Et finalement, il y a toujours les deux écoles : fidélité ou trahison du livre.
Roman Polanski était invité vendredi 20 mars sur le stand Cracovie & Wroclaw pour évoquer ce travail de transposition: "Il faut être respectueux, c'est indispensable. C'est excitant de garder l'esprit du texte ou l'idée d'une pièce qu’on aime." Benoît Jacquot, qui participait ce dimanche 22 mars, avec Philippe Djian et Patrice Margotin (Delcourt), au débat "Le cinéma, avenir du livre ?" sur le stand de l’Institut français, a affirmé l’inverse : "Si je me sers d’un livre pour faire un film, c’est pour faire un film. Quand je le réalise, je me fous du livre." A ses côtés, Philippe Djian acquiesçait : "Il y a plusieurs manières de traiter un même matériau, il y a eu des adaptations très différentes d’un même livre."
Le chèque
Le mot matériau revient désormais régulièrement dans la bouche des auteurs et des cinéastes. Le cinéaste François Frappat, qui venait présenter vendredi soir la bande annonce commerciale (destinée aux acheteurs dans les marchés du film) de Boomerang, adaptation du livre de Tatiana de Rosnay, considère le livre comme "un matériau plus rapide pour faire un film". Boomerang sortira en salles en septembre, après trois années de gestation, en espérant ne pas décevoir l’écrivain. Tatiana de Rosnay semble satisfaite que la dernière scène du film soit identique à celle du livre. Mais, affirme-t-elle, "il faut laisser les réalisateurs dans leur coin". Philippe Djian est sur la même longueur d’ondes : "Dès lors qu’on accepte le chèque, le metteur en scène a tous les droits" et "le succès du film est celui du metteur en scène, pas celui de l’auteur". Benoît Jacquot raconte à ce sujet une anecdote sur Marguerite Duras à propos de L’Amant : "Quand elle a reçu le chèque pour l’adaptation de Jean-Jacques Annaud, elle trouvait qu’il était le plus grand cinéaste du monde. Et puis elle a vu le film et elle a décidé qu’il n’existait pas et qu’elle ferait le sien".

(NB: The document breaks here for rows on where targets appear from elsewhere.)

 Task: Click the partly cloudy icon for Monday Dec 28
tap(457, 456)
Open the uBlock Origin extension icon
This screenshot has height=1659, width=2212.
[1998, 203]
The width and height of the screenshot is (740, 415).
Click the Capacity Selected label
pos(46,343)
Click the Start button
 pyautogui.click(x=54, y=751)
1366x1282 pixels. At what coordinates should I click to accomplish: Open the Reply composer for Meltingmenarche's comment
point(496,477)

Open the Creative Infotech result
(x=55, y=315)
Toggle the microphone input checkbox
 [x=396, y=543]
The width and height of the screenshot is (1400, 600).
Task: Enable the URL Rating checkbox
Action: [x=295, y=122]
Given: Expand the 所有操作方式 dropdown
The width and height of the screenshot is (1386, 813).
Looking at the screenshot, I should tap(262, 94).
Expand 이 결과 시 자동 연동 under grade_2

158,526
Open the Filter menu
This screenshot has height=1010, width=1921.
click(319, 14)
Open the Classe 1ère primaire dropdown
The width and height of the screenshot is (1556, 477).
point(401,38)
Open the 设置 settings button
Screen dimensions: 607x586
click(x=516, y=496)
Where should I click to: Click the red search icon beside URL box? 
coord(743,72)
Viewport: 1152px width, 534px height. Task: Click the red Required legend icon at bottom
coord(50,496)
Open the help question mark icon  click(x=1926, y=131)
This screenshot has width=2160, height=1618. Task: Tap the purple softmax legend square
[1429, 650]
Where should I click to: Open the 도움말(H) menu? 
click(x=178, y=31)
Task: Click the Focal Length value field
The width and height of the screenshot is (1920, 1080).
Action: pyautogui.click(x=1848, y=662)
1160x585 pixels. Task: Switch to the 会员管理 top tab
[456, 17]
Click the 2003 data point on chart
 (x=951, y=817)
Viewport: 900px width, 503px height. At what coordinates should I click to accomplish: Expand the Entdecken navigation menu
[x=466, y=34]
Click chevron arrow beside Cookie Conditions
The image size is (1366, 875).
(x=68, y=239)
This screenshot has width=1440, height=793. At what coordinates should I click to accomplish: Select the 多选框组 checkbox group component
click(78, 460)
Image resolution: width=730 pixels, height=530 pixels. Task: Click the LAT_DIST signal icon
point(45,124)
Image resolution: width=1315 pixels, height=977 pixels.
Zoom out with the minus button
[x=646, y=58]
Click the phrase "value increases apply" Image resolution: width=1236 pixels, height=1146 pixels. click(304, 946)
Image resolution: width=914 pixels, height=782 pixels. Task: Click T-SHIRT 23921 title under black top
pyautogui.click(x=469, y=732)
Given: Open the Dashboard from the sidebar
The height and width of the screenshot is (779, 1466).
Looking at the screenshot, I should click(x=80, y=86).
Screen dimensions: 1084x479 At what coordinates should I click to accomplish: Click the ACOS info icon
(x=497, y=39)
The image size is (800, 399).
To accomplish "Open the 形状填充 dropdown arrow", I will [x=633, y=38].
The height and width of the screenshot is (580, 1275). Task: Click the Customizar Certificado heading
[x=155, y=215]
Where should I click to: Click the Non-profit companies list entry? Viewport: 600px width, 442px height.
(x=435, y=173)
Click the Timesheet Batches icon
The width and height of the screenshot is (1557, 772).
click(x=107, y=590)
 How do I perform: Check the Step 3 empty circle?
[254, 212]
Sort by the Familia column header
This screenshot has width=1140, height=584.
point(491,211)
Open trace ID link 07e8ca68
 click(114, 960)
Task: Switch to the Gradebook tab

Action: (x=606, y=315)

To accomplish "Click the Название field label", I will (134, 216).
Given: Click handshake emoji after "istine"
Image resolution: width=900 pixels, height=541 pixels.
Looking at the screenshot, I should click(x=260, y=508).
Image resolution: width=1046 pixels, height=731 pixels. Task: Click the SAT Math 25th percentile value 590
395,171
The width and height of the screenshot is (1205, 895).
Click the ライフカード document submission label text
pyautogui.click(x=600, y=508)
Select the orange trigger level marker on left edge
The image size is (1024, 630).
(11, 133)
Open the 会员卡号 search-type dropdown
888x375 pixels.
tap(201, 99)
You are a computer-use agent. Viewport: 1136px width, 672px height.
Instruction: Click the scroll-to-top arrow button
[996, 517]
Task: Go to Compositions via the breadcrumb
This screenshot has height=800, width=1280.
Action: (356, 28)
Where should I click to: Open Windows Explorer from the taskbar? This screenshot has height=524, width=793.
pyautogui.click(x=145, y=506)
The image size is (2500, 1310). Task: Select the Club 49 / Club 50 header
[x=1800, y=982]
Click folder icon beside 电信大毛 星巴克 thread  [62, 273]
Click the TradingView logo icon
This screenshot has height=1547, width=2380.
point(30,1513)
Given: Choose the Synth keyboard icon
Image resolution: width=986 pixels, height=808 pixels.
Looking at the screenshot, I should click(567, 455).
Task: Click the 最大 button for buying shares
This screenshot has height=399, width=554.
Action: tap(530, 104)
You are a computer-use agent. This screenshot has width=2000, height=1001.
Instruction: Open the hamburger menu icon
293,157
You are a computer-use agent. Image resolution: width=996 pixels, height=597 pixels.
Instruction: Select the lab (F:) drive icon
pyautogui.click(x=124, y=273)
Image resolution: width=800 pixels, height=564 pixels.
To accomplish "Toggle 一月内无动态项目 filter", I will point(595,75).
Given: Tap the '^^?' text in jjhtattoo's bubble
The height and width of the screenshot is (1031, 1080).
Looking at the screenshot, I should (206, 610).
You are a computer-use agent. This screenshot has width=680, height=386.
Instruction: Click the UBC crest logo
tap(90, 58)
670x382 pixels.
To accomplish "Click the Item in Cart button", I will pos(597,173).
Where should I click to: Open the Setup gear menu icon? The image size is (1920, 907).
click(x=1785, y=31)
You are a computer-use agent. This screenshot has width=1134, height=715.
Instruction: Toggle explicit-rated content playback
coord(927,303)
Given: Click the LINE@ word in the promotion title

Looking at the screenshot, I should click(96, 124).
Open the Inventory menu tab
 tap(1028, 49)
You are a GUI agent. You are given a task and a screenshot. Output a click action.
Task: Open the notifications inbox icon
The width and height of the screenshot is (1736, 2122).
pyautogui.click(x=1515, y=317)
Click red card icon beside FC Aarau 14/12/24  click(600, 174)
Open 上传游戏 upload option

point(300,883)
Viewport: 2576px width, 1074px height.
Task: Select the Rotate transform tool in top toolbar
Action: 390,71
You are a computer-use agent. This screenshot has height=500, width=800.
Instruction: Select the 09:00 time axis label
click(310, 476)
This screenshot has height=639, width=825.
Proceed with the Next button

Car l’écrivain a un ego. S’il est difficile financièrement de refuser les droits pour une adaptation, "il y a toujours la première rencontre entre le cinéaste et l’écrivain, une étape essentielle avant de signer un contrat", explique Patrice Margotin, précisant que "si ça se passe mal, le film ne se fera pas". L’autre étape délicate, c’est la présentation du film à l’écrivain. "C’est un moment terrifiant", selon Benoît Jacquot. Patrice Margotin rappelle que "certains auteurs peuvent faire retirer leur nom du générique et de l’affiche". Ce que nuance Philippe Djian : "Il y a aussi des contrats où c’est impossible de le faire." Le directeur général de Delcourt se souvient de cette anecdote du temps où il était chez Gallimard : "Pour la sortie du film Minority Report, on voulait utiliser l’affiche du film comme couverture du Folio. Nous avons reçu une réponse négative de Tom Cruise, qui refusait de voir sa photo sur des produits dérivés, oubliant ainsi que c’était le film qui était dérivé du livre et pas l’inverse."
Philippe Djian regrette la confusion des genres : "De plus en plus, les éditeurs cherche le film dans le manuscrit qu’ils veulent publier." Roman Polanski a fait la même analyse deux jours plus tôt, mais sur les auteurs : "Beaucoup de jeunes romanciers contemporains écrivent des romans en pensant déjà aux adaptations cinématographiques." "Dans ce cas, il faut publier des comédies sociales avec peu de personnages et se déroulant pas trop loin de Paris", note Patrice Margotin, qui a été assailli de ce genre de demandes par les producteurs aux dernières Rencontres audiovisuelles de la Scelf.
Benoît Jacquot, qui se définit comme "lecteur toxicomane", est persuadé de son côté que "le livre n’a pas besoin du cinéma pour continuer de vivre", suggérant que c’est le 7e art qui a besoin de la littérature plus que l’inverse.